The Federal Court says the word ‘issue’ in the Distribution Act 1958 must include a child with blood lineage, regardless of status.
PUTRAJAYA: In a landmark ruling today, the Federal Court unanimously held that an illegitimate non-Muslim child is entitled to a share in the estate of a parent who dies intestate (without a will).
Justice Mary Lim, who delivered the ruling, said the word “issue” as defined in the Distribution Act 1958 must include a child with blood lineage to a deceased parent regardless of the child’s legitimacy.
Lim said this when allowing an appeal by a 21-year-old woman fathered by a wealthy businessman who was not legally married to her mother.
She said the central issue in the appeal was whether the terms “child” and “issue” in the Distribution Act should be read in a non-discriminatory way in light of Article 8 in the Federal Constitution.
Article 8 provides that all persons are equal before the law and entitled to the equal protection of the law.

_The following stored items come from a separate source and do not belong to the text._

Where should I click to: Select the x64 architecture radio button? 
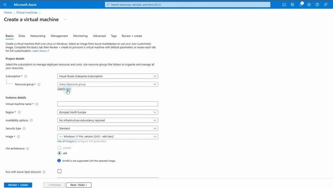(59, 153)
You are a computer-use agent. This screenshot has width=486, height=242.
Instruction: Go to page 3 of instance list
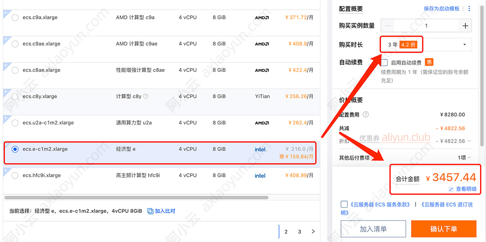pyautogui.click(x=300, y=231)

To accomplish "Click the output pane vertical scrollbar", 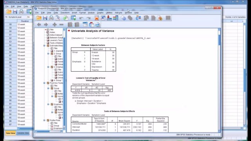I will (x=219, y=80).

Chief Judge of Sabah and Sarawak Abdul Rahman Sebli and Justice Hasnah Hashim were the other members who heard the appeal.
The bench also allowed costs of RM50,000 to the woman, who was represented by Cyrus Das and AG Kalidas.

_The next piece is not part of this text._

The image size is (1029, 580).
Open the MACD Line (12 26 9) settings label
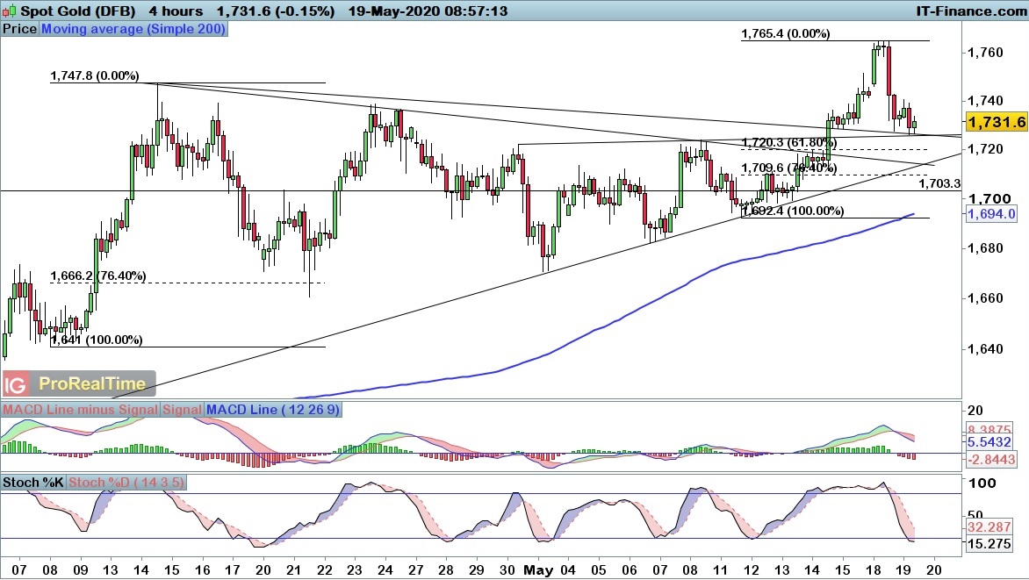click(x=273, y=410)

The dispute began in 2010 when the woman sought to lay claim to her share of her deceased father’s estate.
The claim was refused by the lawful wife of the deceased businessman, leading the woman to file a suit in 2015, seeking her entitlement under the Distribution Act.
The High Court was called upon to determine the child’s legitimacy for inheritance purposes as her late father had died without leaving a will.
The widow of the deceased sought a declaration that the child, who had been fathered by the deceased with another woman, was illegitimate, and did not have a claim to the deceased’s estate.
The High Court granted the declaration in 2018, which was affirmed by the Court of Appeal the following year, leading to the present appeal.
Lawyer Loh Chang Woo appeared for the widow.